Le président tunisien, qui  » a toujours répondu à l’appel du devoir, quels que soient le poids de la responsabilité et l’ampleur des sacrifices « , a donné son accord  » implicitement « . Il briguerait bien un quatrième mandat en 2004. Les partisans du RCD, parti au pouvoir, l’exhortent à faire cet ultime sacrifice. Petit problème : la Constitution, modifiée par… Ben Ali , n’autorise que trois mandats présidentiels. A l’époque, le nouveau président, le général Zine Ben Ali, voulait éviter à la Tunisie l’exemple de Bourguiba, élu président à vie. Il a mis fin à la longue carrière de son prédécesseur grâce à un coup d’Etat médical.

Les amis de Ben Ali sont prévenants. Au prochain congrès du RCD, les députés trouveront  » les moyens propres à concrétiser  » cette volonté. En d’autres termes, ils proposeront une nouvelle Constitution pour que Ben Ali puisse  » se sacrifier « . Et rester à la tête de l’Etat.

Par amour de la Tunisie et par la grande estime que nous portons à votre illustre personne, avec quelques amis tunisiens et de nombreux amoureux de votre beau pays, nous avons décortiqué votre  » réponse implicite « . Nous sommes arrivés à la conclusion que vos amis ont mal interprété votre réponse.

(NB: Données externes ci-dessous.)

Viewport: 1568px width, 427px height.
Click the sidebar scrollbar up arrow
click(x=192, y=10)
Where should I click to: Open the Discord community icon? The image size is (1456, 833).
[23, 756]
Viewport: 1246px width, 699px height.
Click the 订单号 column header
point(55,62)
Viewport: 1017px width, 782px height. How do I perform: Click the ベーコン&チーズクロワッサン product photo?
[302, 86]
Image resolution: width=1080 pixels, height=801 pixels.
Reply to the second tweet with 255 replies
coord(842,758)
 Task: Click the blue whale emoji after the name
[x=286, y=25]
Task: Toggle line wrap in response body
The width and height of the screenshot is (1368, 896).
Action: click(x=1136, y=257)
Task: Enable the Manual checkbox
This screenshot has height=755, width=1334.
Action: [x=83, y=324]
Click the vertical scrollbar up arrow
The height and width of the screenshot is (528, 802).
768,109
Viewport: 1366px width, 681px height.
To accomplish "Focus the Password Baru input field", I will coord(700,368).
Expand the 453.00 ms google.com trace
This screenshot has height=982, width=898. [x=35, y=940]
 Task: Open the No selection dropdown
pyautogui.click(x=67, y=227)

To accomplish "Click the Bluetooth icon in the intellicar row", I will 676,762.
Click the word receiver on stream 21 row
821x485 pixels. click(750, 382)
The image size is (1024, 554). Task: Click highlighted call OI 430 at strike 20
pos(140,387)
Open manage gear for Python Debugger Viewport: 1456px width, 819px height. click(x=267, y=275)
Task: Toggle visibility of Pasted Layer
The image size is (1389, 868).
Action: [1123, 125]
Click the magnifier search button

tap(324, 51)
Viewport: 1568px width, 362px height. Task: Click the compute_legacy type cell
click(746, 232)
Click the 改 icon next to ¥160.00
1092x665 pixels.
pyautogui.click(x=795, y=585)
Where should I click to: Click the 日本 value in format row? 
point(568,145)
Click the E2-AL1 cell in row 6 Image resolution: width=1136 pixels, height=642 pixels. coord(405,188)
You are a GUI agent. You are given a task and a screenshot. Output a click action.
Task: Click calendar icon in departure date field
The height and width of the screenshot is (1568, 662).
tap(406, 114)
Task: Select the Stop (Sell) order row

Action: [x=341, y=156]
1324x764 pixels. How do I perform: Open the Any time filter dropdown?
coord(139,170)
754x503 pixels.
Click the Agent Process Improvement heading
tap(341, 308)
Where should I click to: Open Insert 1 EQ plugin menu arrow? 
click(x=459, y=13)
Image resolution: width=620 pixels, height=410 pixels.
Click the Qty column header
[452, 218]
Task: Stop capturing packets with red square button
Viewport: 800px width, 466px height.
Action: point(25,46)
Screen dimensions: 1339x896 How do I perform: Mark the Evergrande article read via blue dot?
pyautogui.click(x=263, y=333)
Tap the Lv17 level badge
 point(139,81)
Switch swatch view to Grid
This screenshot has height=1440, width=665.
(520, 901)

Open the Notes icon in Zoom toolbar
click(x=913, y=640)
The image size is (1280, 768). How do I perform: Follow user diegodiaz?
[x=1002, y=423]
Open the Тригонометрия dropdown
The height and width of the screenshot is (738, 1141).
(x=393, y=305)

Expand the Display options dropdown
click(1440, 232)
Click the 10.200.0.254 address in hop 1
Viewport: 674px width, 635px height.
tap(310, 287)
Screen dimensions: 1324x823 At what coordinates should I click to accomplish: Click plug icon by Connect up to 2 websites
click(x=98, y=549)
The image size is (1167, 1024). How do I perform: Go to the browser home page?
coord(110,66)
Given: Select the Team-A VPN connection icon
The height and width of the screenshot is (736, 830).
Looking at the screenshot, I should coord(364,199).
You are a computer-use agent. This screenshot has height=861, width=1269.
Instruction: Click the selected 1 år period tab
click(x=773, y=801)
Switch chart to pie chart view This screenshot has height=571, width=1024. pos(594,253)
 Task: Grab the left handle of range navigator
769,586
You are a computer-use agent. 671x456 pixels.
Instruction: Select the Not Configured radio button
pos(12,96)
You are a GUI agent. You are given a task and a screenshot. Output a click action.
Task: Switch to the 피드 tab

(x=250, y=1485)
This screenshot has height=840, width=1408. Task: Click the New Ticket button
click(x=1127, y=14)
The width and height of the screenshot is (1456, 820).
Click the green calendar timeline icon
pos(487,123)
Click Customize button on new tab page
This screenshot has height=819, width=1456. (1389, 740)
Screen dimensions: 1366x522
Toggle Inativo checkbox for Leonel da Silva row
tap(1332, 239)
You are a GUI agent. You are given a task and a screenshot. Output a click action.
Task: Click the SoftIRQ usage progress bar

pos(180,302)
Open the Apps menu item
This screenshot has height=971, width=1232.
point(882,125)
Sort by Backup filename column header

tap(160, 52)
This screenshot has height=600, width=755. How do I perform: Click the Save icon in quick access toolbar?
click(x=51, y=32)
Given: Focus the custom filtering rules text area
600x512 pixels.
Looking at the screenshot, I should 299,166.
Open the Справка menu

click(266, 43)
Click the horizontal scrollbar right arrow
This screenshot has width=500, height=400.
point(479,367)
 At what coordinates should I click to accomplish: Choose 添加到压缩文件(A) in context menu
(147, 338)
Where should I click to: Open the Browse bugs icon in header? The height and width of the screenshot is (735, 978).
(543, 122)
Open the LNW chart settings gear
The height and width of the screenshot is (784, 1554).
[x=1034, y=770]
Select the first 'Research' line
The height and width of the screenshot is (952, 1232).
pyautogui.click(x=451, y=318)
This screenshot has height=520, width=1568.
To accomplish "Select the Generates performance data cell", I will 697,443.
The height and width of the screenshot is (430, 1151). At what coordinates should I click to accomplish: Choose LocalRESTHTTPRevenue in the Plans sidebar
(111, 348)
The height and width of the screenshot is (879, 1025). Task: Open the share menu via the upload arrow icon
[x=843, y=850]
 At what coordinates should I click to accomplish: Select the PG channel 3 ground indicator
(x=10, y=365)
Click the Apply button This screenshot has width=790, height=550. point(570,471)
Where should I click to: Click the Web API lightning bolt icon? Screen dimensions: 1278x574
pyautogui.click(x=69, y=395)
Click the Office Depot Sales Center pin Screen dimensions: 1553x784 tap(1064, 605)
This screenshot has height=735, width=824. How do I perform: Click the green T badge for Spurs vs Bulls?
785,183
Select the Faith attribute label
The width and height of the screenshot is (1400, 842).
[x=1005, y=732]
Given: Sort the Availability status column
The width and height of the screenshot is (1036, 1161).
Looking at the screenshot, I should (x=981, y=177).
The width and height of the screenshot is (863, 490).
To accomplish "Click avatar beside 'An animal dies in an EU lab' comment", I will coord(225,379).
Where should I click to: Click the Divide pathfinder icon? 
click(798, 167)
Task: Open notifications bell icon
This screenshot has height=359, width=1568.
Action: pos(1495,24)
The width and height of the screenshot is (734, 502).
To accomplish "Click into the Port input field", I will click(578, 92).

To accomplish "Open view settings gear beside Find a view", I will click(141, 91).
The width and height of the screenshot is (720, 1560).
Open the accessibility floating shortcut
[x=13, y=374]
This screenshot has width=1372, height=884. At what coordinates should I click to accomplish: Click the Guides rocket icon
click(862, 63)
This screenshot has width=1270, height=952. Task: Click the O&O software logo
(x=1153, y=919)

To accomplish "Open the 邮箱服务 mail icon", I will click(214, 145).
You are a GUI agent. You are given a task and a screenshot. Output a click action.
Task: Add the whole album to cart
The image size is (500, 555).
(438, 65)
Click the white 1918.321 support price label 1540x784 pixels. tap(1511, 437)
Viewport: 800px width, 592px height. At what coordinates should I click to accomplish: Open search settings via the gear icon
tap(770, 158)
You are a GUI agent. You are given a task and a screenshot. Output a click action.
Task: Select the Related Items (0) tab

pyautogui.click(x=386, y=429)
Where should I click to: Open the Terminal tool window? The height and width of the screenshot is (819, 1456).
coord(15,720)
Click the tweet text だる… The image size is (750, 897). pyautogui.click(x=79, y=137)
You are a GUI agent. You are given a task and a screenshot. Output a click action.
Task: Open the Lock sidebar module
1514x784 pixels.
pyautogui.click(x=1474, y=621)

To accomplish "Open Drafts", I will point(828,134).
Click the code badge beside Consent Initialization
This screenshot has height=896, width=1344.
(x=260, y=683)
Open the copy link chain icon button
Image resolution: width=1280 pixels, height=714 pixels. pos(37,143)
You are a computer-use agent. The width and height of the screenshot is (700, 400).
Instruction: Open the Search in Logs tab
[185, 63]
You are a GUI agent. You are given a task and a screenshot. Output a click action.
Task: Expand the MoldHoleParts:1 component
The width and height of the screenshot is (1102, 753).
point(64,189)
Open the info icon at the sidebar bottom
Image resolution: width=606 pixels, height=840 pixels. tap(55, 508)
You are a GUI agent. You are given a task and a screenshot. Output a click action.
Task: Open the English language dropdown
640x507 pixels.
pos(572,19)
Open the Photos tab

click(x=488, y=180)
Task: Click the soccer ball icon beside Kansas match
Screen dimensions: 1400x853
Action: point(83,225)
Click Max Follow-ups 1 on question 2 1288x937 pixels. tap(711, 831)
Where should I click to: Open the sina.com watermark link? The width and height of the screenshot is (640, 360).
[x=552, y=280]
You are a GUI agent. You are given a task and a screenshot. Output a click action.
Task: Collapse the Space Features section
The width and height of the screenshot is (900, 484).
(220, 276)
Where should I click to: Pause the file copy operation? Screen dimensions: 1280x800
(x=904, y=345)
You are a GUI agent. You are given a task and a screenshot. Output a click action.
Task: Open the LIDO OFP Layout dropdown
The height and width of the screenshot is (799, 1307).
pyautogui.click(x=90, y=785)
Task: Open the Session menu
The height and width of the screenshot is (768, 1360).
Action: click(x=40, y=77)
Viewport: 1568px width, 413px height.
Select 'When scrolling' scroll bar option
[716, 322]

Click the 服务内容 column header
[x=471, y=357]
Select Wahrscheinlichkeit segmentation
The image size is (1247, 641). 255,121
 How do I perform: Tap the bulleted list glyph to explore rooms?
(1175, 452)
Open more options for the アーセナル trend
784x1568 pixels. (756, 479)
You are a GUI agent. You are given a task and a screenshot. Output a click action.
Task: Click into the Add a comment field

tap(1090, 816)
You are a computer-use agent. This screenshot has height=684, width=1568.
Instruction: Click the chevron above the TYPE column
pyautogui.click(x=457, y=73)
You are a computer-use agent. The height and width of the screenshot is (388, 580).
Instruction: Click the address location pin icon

Nous savons, nous aussi, que vous avez  » toujours répondu à l’appel du devoir, quels que soient le poids de la responsabilité et l’ampleur des sacrifices « . Nous savons – espérons – que vous ne modifierez pas la Constitution juste pour vous représenter. Il est vrai que la Tunisie a besoin de vous – les Tunisiens n’ont-ils pas voté pour vous  à 99,44% ? – mais votre sens du devoir et du sacrifice vous imposent de laisser la place à quelqu’un d’autre. Un démocrate, si c’est possible. Nous attendons impatiemment votre  » réponse explicite « . Qui, nous n’en doutons pas, contredira l’interprétation officielle.